* **WHAT IS EXPECTED**:
Retype exactly the lines from the line with "Click Active badge on Default rule" to the end of the data, keeping both boundary lines.

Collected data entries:
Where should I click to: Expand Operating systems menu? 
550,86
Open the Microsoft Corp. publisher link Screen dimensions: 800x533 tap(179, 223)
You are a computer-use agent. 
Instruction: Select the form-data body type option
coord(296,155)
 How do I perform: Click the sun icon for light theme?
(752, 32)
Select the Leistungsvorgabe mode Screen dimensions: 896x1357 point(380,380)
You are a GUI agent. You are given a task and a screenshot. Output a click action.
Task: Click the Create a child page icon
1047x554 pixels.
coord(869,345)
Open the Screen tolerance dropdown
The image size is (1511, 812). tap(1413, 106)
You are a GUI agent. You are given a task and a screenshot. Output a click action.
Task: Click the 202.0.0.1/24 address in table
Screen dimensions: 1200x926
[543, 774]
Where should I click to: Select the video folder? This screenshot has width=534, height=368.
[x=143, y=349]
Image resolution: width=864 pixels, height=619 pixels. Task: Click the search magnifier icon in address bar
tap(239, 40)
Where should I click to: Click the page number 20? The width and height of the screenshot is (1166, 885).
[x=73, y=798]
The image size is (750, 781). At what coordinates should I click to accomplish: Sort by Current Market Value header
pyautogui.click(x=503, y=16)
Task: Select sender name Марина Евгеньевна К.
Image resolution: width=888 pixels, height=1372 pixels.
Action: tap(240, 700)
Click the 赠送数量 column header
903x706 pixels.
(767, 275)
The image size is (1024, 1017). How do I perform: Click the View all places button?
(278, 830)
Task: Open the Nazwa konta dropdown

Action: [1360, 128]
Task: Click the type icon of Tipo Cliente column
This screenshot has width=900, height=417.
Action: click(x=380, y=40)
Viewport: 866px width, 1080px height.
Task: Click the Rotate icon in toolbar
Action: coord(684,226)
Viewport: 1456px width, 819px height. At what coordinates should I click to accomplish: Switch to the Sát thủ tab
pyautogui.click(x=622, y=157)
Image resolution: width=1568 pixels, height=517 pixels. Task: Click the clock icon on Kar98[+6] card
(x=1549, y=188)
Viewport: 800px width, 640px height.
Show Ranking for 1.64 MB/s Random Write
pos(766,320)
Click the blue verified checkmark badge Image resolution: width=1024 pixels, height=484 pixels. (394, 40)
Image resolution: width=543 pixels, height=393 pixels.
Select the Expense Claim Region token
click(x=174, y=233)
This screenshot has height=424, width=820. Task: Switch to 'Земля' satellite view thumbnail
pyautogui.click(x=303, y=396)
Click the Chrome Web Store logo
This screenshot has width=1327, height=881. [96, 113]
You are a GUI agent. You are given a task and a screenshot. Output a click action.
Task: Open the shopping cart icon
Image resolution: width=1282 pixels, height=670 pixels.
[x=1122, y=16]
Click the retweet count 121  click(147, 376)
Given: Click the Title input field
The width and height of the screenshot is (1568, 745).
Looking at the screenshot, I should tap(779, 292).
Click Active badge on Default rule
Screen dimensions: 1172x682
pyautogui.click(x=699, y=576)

* **ANSWER BOX**:
Click Active badge on Default rule
Screen dimensions: 1172x682
pyautogui.click(x=699, y=576)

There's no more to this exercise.